▸ 作業指示: 医薬分業と疑義照会をめぐる投稿文を、最後の文の次から書き継いでください。

▸ 本文抜粋:

⁂

医療と薬の日記

医療ニュース、薬など

日経メディカル 投稿

2015-02-17 11:23:54 | 日記
インターネットサイト『日経メディカル』の記事に意見投稿したもの。


記事「疑義照会するとクビ?」に意見投稿したもの

元来、医薬分業制度には薬の専門家である薬剤師が処方監査を行うことにより患者の安全を確保する趣旨がありますが、日本の場合は医師から医薬品を引き離すことで薬価差益を追求しないよう誘導することが主な目的です。  職能としての薬剤師の存在意義を考慮していないことは、中医協委員が「医者、歯医者は信頼できる、腕がいいといった判断基準がある。薬局にはそれがない」と発言し、薬剤師委員もそれを否定しない、といった様子にも表れています。任意分業や距離制限の緩さ、報酬改定によるかかりつけ薬局の誘導を行わない等、制度面にもこの価値観は反映されており、こうした一貫した姿勢が記事のような「日本の標準的な医薬分業」を導いています。  一方で司法の場においては、医師の日常的な高用量処方を門前薬剤師が認識していながら調剤を行い、健康被害が発生した事例について、薬剤師は照会の実施のみならず投薬そのものについても責任ありとして両者の共同責任を認定するなど、疑義照会の意義など知らない(認めたくない)、あるいは投薬にまで責任を負いたくないとする医療者側とは異なる見解です。  こういった事実は残念ながら、自浄能力がないと白眼視される医療業界の体質とも合致しており、業界内で解決することは不可能です。  医療事故によるバッシングが転機となるのか、それとも厚労省による強制かは分かりませんが、医療制度に関する無知や理解不足が大きなトラブルとなり得ることを、各医療者は肝に銘じる必要がありそうです。

⁂

▸ データ抜粋:
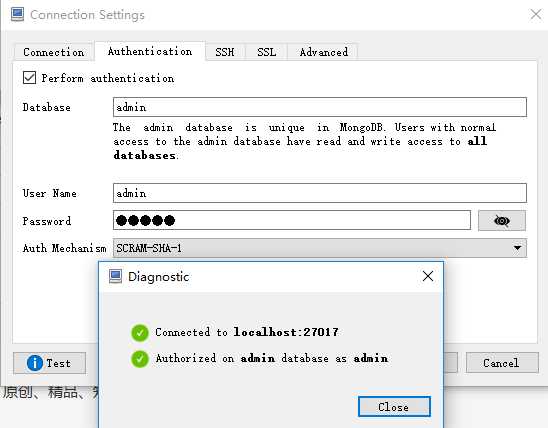Open the SSH tab
This screenshot has width=548, height=428.
[225, 52]
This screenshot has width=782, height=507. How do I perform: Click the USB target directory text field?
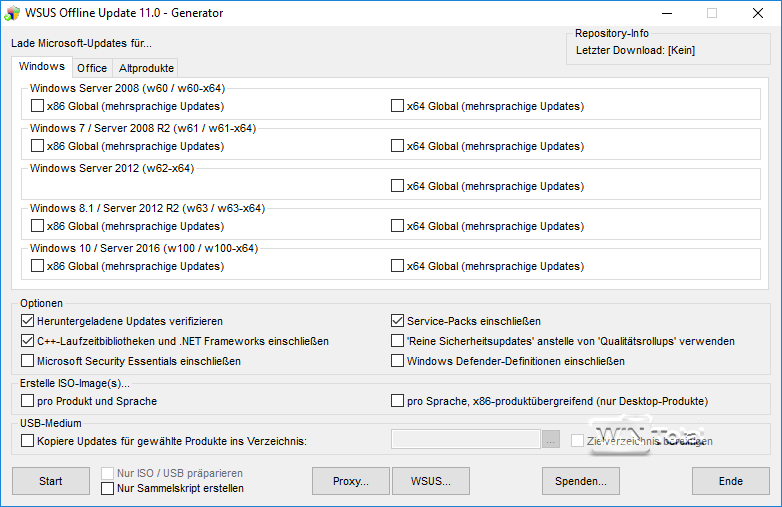coord(465,440)
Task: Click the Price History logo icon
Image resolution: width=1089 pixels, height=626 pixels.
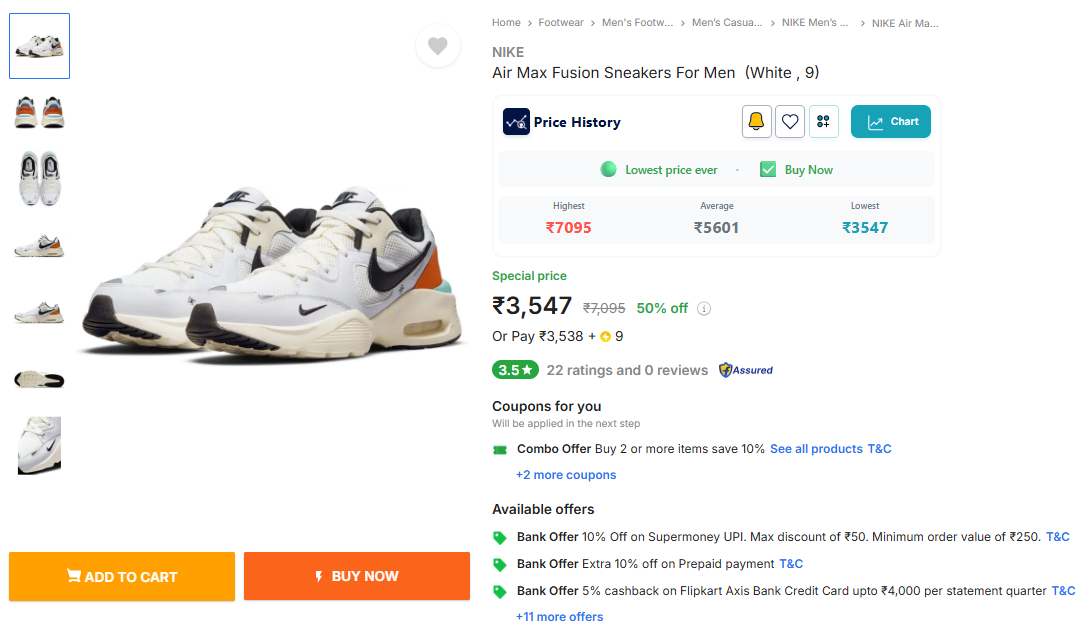Action: point(516,122)
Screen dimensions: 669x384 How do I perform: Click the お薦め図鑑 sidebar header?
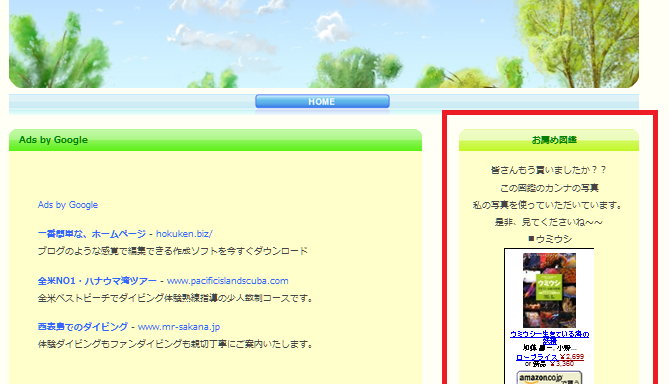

⁂

▸ 本問の結果:
記事「もう一度、薬剤師に戻ってみませんか?」に意見投稿
(記事への別の投稿「薬剤師の職務はデジタル技術に代替できるとして限界を感じ医師に転職したとの意見」に対して投稿したもの)

鈴木さんのご意見に対して、横槍のようで恐縮ですがコメントさせていただきます。
薬剤師の職能はコンピュータで十分に代替できる、という意見を時折聞くことがあります。薬剤師自身がそのように発言することもあり、今回の記事のように、そういった理由から実務を離れようとする方もおられるようです。
一昨年、オックスフォード大から「コンピュータ(ロボット化)の影響を受けやすい仕事」に関するレポートが発表され、700余りの職業をランキングしています。非定型的で対人スキルを要する仕事ほど、コンピュータに代替されにくいということになりますが、例えば内科医/外科医は代替されにくい方から15位、歯科医は19位、看護師は46位です。
鈴木さん、あるいは薬剤師は単純な職務だと実務を離れる方からすれば、薬剤師は下位と予想されるかもしれませんが、実際には54位です。例えば弁護士(115位)よりも代替されにくいという分析です。
そういった誤解は、患者の訴える症状と検査値、ガイドラインのプログラムがあれば、内科医はコンピュータに代替できるとする無理解と同様だと、私自身は感じています。
また日本特有の調剤薬局のマクドナルド化も、薬剤師職能の低レベル化を助長しているかもしれません。
医療経済で語るのであれば、なおさら薬剤師の活用が議論されるべきかと思います。先進国ではそれがスタンダードです。




記事「薬局はネット販売に勝てるはず!」への意見投稿

>この国は誤解しているんじゃないか

この誤解は、狭間先生ご指摘の通りだと思います。

日本では戦後、低い高齢化率と高度経済成長といった背景から手厚い保険医療を安価に提供しましたが、結果的に薬剤師が提供する市販薬と保険医療との価格逆転を生じ、市販薬分野の衰退、その後の市場化・規制緩和へと繋がりました。

同時に形骸化した医薬分業を長らく放置したことで、薬剤師は実質上機能せず、また医療経済の観点から分業が進んだ現在も、薬剤師が機能しづらい制度設計は変わっていません。この薬局・薬剤師に対するイメージが、有識者を含む社会の共通認識となっています。
中でも、政府系会議出席者の理解度が低く、またその点について問題意識も希薄であることは、この国の薬局のあり方に大きな影を落としています。

ただ薬剤師側が主張するように、薬学に専門性が存在するのであれば、一義的にその説明責任は薬剤師自身にあります。
分業バブル以降の日本薬剤師会が、あるべき制度設計や薬局・薬剤師のあり方について主張や説明を怠ってきた、あるいは主張するに足る能力を持っていなかったことは、不遇ではなく薬剤師自身の問題であることを自認する必要があります。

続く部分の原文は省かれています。